The surge is now in its third month, and there's very little sustained progress to report. To be sure, nobody expected the surge to improve conditions quickly and decisively, and we won't know for several months whether the surge will have worked. But with both Iraqi civilians and American soldiers dying at a record rate, the signs near the midpoint are discouraging.
Last week, a suicide bomber penetrated the Iraqi parliament building, in the heart of the highly fortified Green Zone – an unprecedented breach of security that proves no place is beyond the reach of terrorists. Meanwhile, Shiite strongman Muqtada al-Sadr ordered six ministers who owe fealty to him to leave the hapless government of Prime Minister Nouri al-Maliki, leaving the embattled leader – upon whose leadership U.S. strategy stands or falls – even weaker.

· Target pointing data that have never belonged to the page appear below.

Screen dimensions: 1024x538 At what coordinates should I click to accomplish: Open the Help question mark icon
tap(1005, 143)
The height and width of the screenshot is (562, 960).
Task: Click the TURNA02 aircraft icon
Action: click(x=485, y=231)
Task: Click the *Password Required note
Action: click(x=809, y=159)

Meanwhile, an ABC News/Washington Post poll out this week finds that for the first time, a majority of Americans (51 percent) think the U.S. will lose the Iraq war. The poll also finds that two out of three Americans – again, a first-time majority – reject President Bush's belief that winning in Iraq is key to victory in the war on terror.
What does it all mean? That the White House and congressional Republicans, currently locked in mortal combat with the Democrats over war funding and timetables, are running short on both facts and logic with which to make a persuasive case that the U.S. can prevail in Iraq. And they're running out of time.
It's over and everyone knows it. It's looking less and less like the endless process of putting off the inevitable bye-bye to our failed war can be extended on through the election, to hand off to the new White House resident on January 20, 2009.